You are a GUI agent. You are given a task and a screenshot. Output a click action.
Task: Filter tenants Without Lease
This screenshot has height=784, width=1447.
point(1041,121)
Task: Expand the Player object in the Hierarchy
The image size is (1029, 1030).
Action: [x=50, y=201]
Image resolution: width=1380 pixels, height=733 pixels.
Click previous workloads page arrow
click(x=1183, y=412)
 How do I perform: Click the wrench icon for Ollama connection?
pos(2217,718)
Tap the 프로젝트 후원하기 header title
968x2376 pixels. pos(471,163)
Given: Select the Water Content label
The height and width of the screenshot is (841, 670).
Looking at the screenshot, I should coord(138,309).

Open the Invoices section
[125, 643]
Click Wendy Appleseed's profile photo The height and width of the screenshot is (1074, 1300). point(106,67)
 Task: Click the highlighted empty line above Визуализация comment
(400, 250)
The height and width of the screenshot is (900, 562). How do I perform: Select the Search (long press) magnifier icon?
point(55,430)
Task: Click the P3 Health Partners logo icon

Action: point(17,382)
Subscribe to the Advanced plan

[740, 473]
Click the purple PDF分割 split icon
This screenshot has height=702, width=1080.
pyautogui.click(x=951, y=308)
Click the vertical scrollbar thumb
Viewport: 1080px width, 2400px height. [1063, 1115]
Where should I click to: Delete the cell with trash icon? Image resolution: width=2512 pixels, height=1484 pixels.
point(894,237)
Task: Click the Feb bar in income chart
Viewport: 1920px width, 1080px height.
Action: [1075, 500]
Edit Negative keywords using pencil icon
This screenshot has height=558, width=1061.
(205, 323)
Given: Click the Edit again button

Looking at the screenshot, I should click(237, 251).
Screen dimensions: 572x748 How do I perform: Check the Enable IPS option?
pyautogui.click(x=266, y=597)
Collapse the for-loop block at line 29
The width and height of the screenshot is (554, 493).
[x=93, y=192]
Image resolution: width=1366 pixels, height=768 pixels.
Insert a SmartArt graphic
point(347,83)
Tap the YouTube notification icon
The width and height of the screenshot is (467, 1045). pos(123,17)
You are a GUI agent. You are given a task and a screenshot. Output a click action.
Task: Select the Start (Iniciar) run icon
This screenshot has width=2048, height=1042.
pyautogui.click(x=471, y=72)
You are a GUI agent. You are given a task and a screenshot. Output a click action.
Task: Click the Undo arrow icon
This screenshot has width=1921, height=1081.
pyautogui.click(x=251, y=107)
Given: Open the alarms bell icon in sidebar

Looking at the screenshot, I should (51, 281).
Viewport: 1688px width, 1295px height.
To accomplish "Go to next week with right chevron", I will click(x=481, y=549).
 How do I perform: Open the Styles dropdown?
- - -
Required task – Find every line above that contains the string "resolution" and copy each one in full. The match is case-sensitive.

Result of this exercise –
Image resolution: width=1380 pixels, height=733 pixels.
Where should I click to: Delete the cell with trash icon? Image resolution: width=2512 pixels, height=1484 pixels.
Image resolution: width=1366 pixels, height=768 pixels.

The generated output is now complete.